**Exercise passage**
========================

VOLTA

Child Psychologist
                  Jean Piaget

                  He found the secrets of human learning
                  and knowledge hidden behind the cute
                  and seemingly illogical notions of
                  children

                  BY SEYMOUR PAPERT

                  Jean Piaget, the pioneering Swiss
                  philosopher and psychologist, spent much
                  of his professional life listening to children,
                  watching children and poring over reports of
                  researchers around the world who were
                  doing the same. He found, to put it most
                  succinctly, that children don't think like
                  grownups. After thousands of interactions
                  with young people often barely old enough
                  to talk, Piaget began to suspect that behind
                  their cute and seemingly illogical
                  utterances were thought processes that
                  had their own kind of order and their own
                  special logic. Einstein called it a discovery
                  "so simple that only a genius could have
                  thought of it."

                  Piaget's insight opened a new window into
                  the inner workings of the mind. By the end
                  of a wide-ranging and remarkably prolific
                  research career that spanned nearly 75
                  years--from his first scientific publication at
                  age 10 to work still in progress when he
                  died at 84--Piaget had developed several
                  new fields of science: developmental
                  psychology, cognitive theory and what
                  came to be called genetic epistemology.
                  Although not an educational reformer, he
                  championed a way of thinking about
                  children that provided the foundation for
                  today's education-reform movements. It was
                  a shift comparable to the displacement of
                  stories of "noble savages" and "cannibals"
                  by modern anthropology. One might say
                  that Piaget was the first to take children's
                  thinking seriously.

========================

**Task instructions**
1: According to the article on Jean Piaget, at what age did Piaget publish his first scientific work?
2: Continue the article on Jean Piaget from the point where it stops.

**Dataset entries**
========================

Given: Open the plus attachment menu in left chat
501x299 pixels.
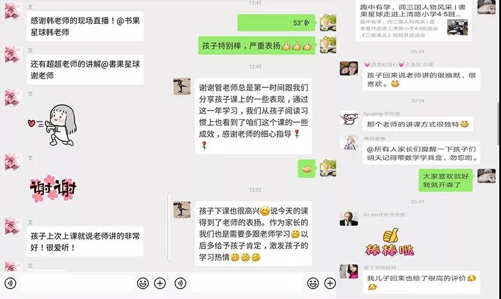Looking at the screenshot, I should [x=160, y=283].
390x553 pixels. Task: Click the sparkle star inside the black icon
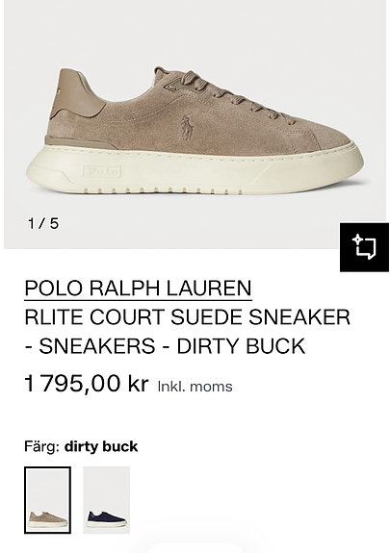(357, 239)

========================

**Answers for the exercise**
1: At age 10.

2:
                  Others who shared this respect for
                  children--John Dewey in the U.S., Maria
                  Montessori in Italy and Paulo Freire in
                  Brazil--fought harder for immediate change
                  in the schools, but Piaget's influence on
                  education is deeper and more pervasive. He
                  has been revered by generations of
                  teachers inspired by the belief that children
                  are not empty vessels to be filled with
                  knowledge (as traditional pedagogical
                  theory had it) but active builders of
                  knowledge--little scientists who are
                  constantly creating and testing their own
                  theories of the world. And though he may
                  not be as famous as Sigmund Freud or
                  even B.F. Skinner, his contribution to
                  psychology may be longer lasting. As
                  computers and the Internet give children
                  greater autonomy to explore ever larger
                  digital worlds, the ideas he pioneered
                  become ever more relevant.

                  Piaget grew up near Lake Neuchatel in a
                  quiet region of French Switzerland known
                  for its wines and watches. His father was a
                  professor of medieval studies and his
                  mother a strict Calvinist. He was a child
                  prodigy who soon became interested in the
                  scientific study of nature. When, at age 10,
                  his observations led to questions that could
                  be answered only by access to the
                  university library, Piaget wrote and
                  published a short note on the sighting of an
                  albino sparrow in the hope that this would
                  influence the librarian to stop treating him
                  like a child. It worked. Piaget was launched
                  on a path that would lead to his doctorate in
                  zoology and a lifelong conviction that the
                  way to understand anything is to
                  understand how it evolves.